**Instructions to follow:**
Write out the records that appear below, verbatim and complete, but without pictures.

**Input for this task:**
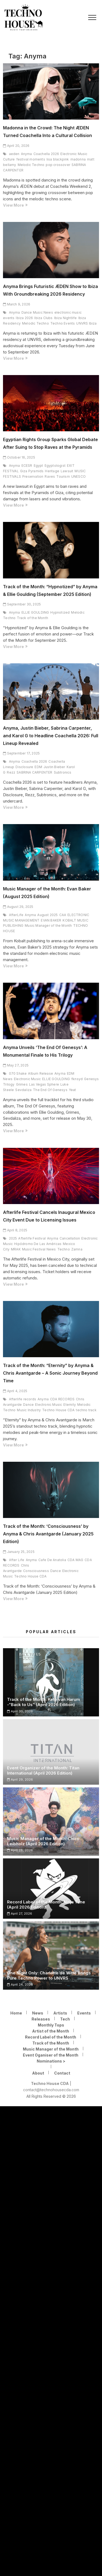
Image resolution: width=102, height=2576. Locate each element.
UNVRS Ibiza (86, 323)
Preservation (32, 476)
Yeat (72, 1090)
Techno (63, 1249)
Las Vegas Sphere (44, 1084)
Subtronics (63, 772)
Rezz (11, 772)
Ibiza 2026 (24, 318)
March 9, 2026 (16, 304)
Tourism (63, 476)
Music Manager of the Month (48, 925)
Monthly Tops (51, 2025)
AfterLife (16, 915)
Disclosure (24, 767)
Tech (65, 2019)
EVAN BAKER (51, 920)
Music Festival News (39, 1249)
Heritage (52, 471)
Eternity (69, 1405)
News (37, 2013)
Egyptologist (55, 465)
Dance (28, 1405)
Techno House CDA (58, 1410)
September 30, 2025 (22, 604)
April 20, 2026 (16, 146)
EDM (38, 767)
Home (16, 2013)
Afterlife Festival (32, 1238)
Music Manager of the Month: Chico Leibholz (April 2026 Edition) (43, 1841)
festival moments (30, 159)
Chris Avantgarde (16, 1568)
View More (23, 205)
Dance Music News (37, 312)
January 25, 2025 (19, 1552)
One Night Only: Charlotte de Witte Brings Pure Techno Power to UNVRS (49, 1975)
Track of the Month (32, 618)
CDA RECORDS (62, 1399)
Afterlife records (22, 1399)
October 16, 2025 (19, 457)
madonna (78, 159)
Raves (50, 476)
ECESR (26, 465)
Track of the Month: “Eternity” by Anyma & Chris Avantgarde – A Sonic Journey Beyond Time (50, 1373)
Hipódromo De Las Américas (37, 1244)
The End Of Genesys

**Result of the task:**
Image resolution: width=102, height=2576. Locate each element.
UNVRS Ibiza (86, 323)
Preservation (32, 476)
Yeat (72, 1090)
Techno (63, 1249)
Las Vegas Sphere (44, 1084)
Subtronics (63, 772)
Rezz (11, 772)
Ibiza 2026 (24, 318)
March 9, 2026 (16, 304)
Tourism (63, 476)
Music Manager of the Month (48, 925)
Monthly Tops (51, 2025)
AfterLife (16, 915)
Disclosure (24, 767)
Tech (65, 2019)
EVAN BAKER (51, 920)
Music Festival News (39, 1249)
Heritage (52, 471)
Eternity (69, 1405)
News (37, 2013)
Egyptologist (55, 465)
Dance (28, 1405)
Techno House CDA (58, 1410)
September 30, 2025 (22, 604)
April 20, 2026 (16, 146)
EDM (38, 767)
Home (16, 2013)
Afterlife Festival (32, 1238)
Music Manager of the Month: Chico Leibholz (April 2026 Edition) (43, 1841)
festival moments (30, 159)
Chris Avantgarde (16, 1568)
View More (23, 205)
Dance Music News (37, 312)
January 25, 2025 (19, 1552)
One Night Only: Charlotte de Witte Brings Pure Techno Power to UNVRS (49, 1975)
Track of the Month (32, 618)
CDA RECORDS (62, 1399)
Afterlife records (22, 1399)
October 16, 2025 (19, 457)
madonna (78, 159)
Raves (50, 476)
ECESR (26, 465)
Track of the Month: “Eternity” by Anyma & Chris Avantgarde – A Sonic Journey Beyond Time (50, 1373)
Hipódromo De Las Américas (37, 1244)
The End Of Genesys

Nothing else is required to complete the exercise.